• **Data**:
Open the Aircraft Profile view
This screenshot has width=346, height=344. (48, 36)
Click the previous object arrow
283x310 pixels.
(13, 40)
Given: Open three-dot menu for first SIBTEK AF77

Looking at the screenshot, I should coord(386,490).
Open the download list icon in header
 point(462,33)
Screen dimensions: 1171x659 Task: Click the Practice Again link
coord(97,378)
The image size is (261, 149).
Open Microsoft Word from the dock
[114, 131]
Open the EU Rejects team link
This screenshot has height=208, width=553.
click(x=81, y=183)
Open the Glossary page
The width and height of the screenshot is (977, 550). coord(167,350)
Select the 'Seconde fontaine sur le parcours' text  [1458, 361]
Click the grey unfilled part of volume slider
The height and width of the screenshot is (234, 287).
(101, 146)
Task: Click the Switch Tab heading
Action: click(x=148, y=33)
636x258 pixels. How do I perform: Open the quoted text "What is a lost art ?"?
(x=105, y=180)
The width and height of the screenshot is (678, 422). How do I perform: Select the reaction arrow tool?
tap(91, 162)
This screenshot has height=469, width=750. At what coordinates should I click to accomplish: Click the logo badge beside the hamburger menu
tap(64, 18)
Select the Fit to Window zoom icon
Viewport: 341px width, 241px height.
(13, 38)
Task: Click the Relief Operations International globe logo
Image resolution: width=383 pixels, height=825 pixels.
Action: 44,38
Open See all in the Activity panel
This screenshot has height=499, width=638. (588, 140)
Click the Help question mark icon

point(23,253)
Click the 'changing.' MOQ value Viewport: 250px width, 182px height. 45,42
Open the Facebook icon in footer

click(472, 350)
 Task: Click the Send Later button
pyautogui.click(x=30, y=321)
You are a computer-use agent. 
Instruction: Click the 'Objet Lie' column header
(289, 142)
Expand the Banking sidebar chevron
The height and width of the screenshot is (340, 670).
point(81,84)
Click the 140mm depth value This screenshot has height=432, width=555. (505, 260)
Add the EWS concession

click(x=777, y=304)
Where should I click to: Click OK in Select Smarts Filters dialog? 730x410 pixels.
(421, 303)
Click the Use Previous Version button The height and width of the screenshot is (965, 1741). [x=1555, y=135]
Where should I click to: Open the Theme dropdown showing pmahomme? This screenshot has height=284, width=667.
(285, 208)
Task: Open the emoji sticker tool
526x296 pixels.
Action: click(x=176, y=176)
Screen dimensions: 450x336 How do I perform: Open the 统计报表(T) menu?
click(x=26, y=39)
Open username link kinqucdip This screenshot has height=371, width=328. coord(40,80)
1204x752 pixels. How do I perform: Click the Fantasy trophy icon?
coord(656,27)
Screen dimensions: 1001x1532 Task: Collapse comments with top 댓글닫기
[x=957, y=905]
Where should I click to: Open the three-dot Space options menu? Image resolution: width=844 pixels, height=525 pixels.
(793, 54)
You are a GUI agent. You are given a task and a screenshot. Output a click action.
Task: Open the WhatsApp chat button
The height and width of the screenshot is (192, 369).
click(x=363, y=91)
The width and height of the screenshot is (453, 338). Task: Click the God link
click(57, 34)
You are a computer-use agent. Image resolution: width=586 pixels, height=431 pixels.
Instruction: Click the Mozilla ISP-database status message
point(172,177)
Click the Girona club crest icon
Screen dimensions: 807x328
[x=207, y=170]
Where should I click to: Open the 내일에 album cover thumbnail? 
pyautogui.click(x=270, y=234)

• **Exercise objective**:
Restate the whole set of entries exactly.

• **Response area**:
Open the Aircraft Profile view
This screenshot has width=346, height=344. (48, 36)
Click the previous object arrow
283x310 pixels.
(13, 40)
Given: Open three-dot menu for first SIBTEK AF77

Looking at the screenshot, I should coord(386,490).
Open the download list icon in header
 point(462,33)
Screen dimensions: 1171x659 Task: Click the Practice Again link
coord(97,378)
The image size is (261, 149).
Open Microsoft Word from the dock
[114, 131]
Open the EU Rejects team link
This screenshot has height=208, width=553.
click(x=81, y=183)
Open the Glossary page
The width and height of the screenshot is (977, 550). coord(167,350)
Select the 'Seconde fontaine sur le parcours' text  [1458, 361]
Click the grey unfilled part of volume slider
The height and width of the screenshot is (234, 287).
(101, 146)
Task: Click the Switch Tab heading
Action: click(x=148, y=33)
636x258 pixels. How do I perform: Open the quoted text "What is a lost art ?"?
(x=105, y=180)
The width and height of the screenshot is (678, 422). How do I perform: Select the reaction arrow tool?
tap(91, 162)
This screenshot has height=469, width=750. At what coordinates should I click to accomplish: Click the logo badge beside the hamburger menu
tap(64, 18)
Select the Fit to Window zoom icon
Viewport: 341px width, 241px height.
(13, 38)
Task: Click the Relief Operations International globe logo
Image resolution: width=383 pixels, height=825 pixels.
Action: 44,38
Open See all in the Activity panel
This screenshot has height=499, width=638. (588, 140)
Click the Help question mark icon

point(23,253)
Click the 'changing.' MOQ value Viewport: 250px width, 182px height. 45,42
Open the Facebook icon in footer

click(472, 350)
 Task: Click the Send Later button
pyautogui.click(x=30, y=321)
You are a computer-use agent. 
Instruction: Click the 'Objet Lie' column header
(289, 142)
Expand the Banking sidebar chevron
The height and width of the screenshot is (340, 670).
point(81,84)
Click the 140mm depth value This screenshot has height=432, width=555. (505, 260)
Add the EWS concession

click(x=777, y=304)
Where should I click to: Click OK in Select Smarts Filters dialog? 730x410 pixels.
(421, 303)
Click the Use Previous Version button The height and width of the screenshot is (965, 1741). [x=1555, y=135]
Where should I click to: Open the Theme dropdown showing pmahomme? This screenshot has height=284, width=667.
(285, 208)
Task: Open the emoji sticker tool
526x296 pixels.
Action: click(x=176, y=176)
Screen dimensions: 450x336 How do I perform: Open the 统计报表(T) menu?
click(x=26, y=39)
Open username link kinqucdip This screenshot has height=371, width=328. coord(40,80)
1204x752 pixels. How do I perform: Click the Fantasy trophy icon?
coord(656,27)
Screen dimensions: 1001x1532 Task: Collapse comments with top 댓글닫기
[x=957, y=905]
Where should I click to: Open the three-dot Space options menu? Image resolution: width=844 pixels, height=525 pixels.
(793, 54)
You are a GUI agent. You are given a task and a screenshot. Output a click action.
Task: Open the WhatsApp chat button
The height and width of the screenshot is (192, 369).
click(x=363, y=91)
The width and height of the screenshot is (453, 338). Task: Click the God link
click(57, 34)
You are a computer-use agent. Image resolution: width=586 pixels, height=431 pixels.
Instruction: Click the Mozilla ISP-database status message
point(172,177)
Click the Girona club crest icon
Screen dimensions: 807x328
[x=207, y=170]
Where should I click to: Open the 내일에 album cover thumbnail? 
pyautogui.click(x=270, y=234)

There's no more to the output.